Paul Kengor is a teacher and writer who has always had an eye for the spiritual dimension in history, politics, and economics. (He was the perfect partner for me in our book and documentary film, The Divine Plan: John Paul II, Ronald Reagan, and the Dramatic End of the Cold War.)

Prof. Kengor’s new book, The Devil and Karl Marx: Communism’s Long March of Death, Deception, and Infiltration, is a hammer and sickle dismantling of the diabolical character of Karl Marx (1818-1883). As Michael Knowles writes in the book’s foreword, “Kengor knows, like few others writing today, that terms such as collectivism and individualism only take the debate so far. . . .Ultimately the fight comes down to spiritual warfare: good versus evil.”

Indeed, Kengor’s book is all about the clash of the modern, devilish forces of socialism and communism – the key Marxist systems – against the eternally divine force of faith.

The book opens with a portrait of Marx’s formative early years, an approach similar to Paul Johnson’s in Intellectuals: From Marx and Tolstoy to Sartre and Chomsky (1988). Johnson was accused of being moralistic for judging Marx’s ideas through the lens of his character. Of Marx’s writings, Johnson says their “actual content can be related to four aspects of his character: his taste for violence, his appetite for power, his inability to handle money and, above all, his tendency to exploit those around him.”

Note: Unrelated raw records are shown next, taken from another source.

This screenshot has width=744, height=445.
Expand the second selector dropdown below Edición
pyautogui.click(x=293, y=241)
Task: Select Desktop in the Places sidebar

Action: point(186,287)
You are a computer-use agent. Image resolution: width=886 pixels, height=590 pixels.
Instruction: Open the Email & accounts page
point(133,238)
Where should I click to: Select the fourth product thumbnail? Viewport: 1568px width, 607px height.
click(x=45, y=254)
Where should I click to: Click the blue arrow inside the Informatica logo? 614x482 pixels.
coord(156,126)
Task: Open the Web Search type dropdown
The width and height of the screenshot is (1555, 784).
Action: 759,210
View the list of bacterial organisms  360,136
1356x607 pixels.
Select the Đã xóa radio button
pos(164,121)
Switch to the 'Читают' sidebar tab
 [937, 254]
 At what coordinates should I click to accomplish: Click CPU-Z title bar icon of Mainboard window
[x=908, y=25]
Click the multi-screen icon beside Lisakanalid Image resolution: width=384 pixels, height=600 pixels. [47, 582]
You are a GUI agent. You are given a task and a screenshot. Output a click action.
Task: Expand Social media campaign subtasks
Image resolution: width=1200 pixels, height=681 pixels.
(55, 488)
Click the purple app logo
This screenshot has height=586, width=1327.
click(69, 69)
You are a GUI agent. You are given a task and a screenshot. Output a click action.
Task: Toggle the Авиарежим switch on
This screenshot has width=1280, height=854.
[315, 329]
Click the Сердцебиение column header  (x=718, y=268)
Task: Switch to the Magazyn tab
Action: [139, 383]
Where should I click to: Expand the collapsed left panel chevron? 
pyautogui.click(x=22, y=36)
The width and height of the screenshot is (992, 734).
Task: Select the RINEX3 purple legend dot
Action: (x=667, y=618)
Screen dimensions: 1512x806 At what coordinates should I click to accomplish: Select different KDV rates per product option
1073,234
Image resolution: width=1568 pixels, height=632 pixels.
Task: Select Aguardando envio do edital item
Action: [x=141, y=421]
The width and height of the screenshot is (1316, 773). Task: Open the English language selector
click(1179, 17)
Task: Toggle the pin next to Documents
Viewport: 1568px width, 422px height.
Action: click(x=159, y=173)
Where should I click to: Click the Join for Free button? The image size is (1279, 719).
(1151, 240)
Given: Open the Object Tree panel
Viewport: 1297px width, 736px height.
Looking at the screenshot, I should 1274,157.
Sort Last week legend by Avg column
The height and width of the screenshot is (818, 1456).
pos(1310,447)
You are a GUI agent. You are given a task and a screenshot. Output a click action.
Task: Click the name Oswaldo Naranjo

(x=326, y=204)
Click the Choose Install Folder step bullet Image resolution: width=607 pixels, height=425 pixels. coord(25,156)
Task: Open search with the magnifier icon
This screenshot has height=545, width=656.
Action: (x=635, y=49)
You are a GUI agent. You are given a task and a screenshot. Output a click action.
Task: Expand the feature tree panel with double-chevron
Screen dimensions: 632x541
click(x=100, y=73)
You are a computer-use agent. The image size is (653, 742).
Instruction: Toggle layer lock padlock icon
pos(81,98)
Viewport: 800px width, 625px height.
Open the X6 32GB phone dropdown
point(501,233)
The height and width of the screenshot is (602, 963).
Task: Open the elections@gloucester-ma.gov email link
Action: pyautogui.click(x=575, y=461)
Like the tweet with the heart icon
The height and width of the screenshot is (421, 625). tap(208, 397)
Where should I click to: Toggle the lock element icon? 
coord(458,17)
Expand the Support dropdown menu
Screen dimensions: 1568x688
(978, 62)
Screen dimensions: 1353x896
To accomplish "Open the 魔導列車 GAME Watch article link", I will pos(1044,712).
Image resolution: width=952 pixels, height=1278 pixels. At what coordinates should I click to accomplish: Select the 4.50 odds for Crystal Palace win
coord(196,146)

Professor Kengor goes even further, depicting Marx as possibly under the Devil’s spell. The young Marx wrote some very dark poems filled with the sort of anti-religious sentiments that would inspire his Communist Manifesto. “It is in part, a tragic portrait of a man,” Kengor writes, “but still more broadly so, an ideology, a chilling retrospective on an unclean spirit that should have never been let out of its pit.”